On Thu, Feb 28, 2013 at 09:52:22AM +0100, LEROY Christophe wrote:
> This patch modifies the behaviour of the MPC8xx/8xxx watchdog. On the MPC8xx,
> at 133Mhz, the maximum timeout of the watchdog timer is 1s, which means it must
> be pinged twice a second.

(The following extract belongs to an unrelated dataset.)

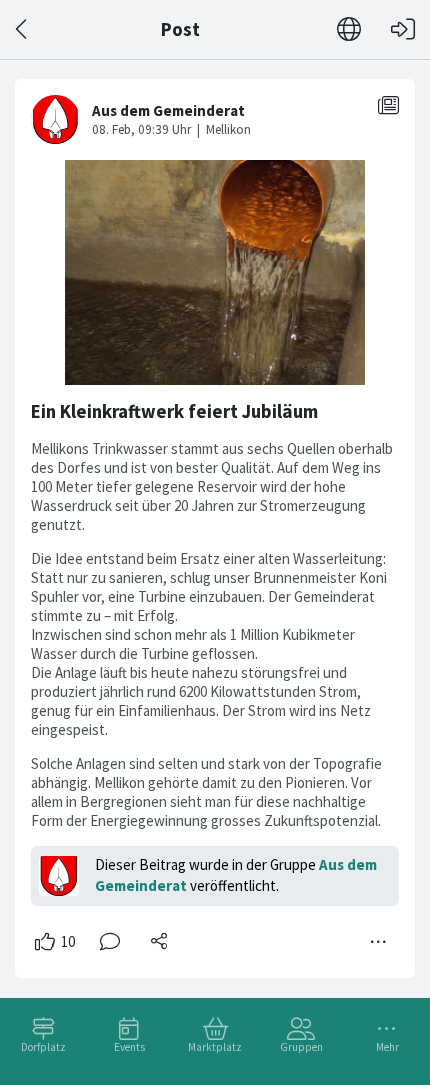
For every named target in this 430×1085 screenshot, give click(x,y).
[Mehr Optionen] (379, 942)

This is not in line with the Linux watchdog concept
> which is based on a default watchdog timeout around 60s.
> This patch introduces an intermediate layer between the CPU and the userspace.
> The kernel pings the watchdog at the required frequency at the condition that
> userspace tools refresh it regularly.
> Existing parameter 'timeout' is renamed 'hw_time'.
> The new parameter 'timeout' allows to set up the userspace timeout.
> The driver also implements the WDIOC_SETTIMEOUT ioctl.
>
> Signed-off-by: Christophe Leroy <[email protected]>
>
>
> diff -ur linux-3.7.9/drivers/watchdog/mpc8xxx_wdt.c linux/drivers/watchdog/mpc8xxx_wdt.c
> --- linux-3.7.9/drivers/watchdog/mpc8xxx_wdt.c 2013-02-17 19:53:32.000000000 +0100
> +++ linux/drivers/watchdog/mpc8xxx_wdt.c 2013-02-27 16:00:07.000000000 +0100
> @@ -52,10 +52,17 @@
> static struct mpc8xxx_wdt __iomem *wd_base;
> static int mpc8xxx_wdt_init_late(void);
>
> -static u16 timeout = 0xffff;
> -module_param(timeout, ushort, 0);
> +#define WD_TIMO 10 /* Default timeout = 10 seconds */
If the default Linux watchdog timeout is normally 60 seconds, why is it 10
here?
> +static uint timeout = WD_TIMO;
> +module_param(timeout, uint, 0);
> MODULE_PARM_DESC(timeout,
> - "Watchdog timeout in ticks. (0<timeout<65536, default=65535)");
> + "Watchdog SW timeout in seconds. (0 < timeout < 65536s, default = "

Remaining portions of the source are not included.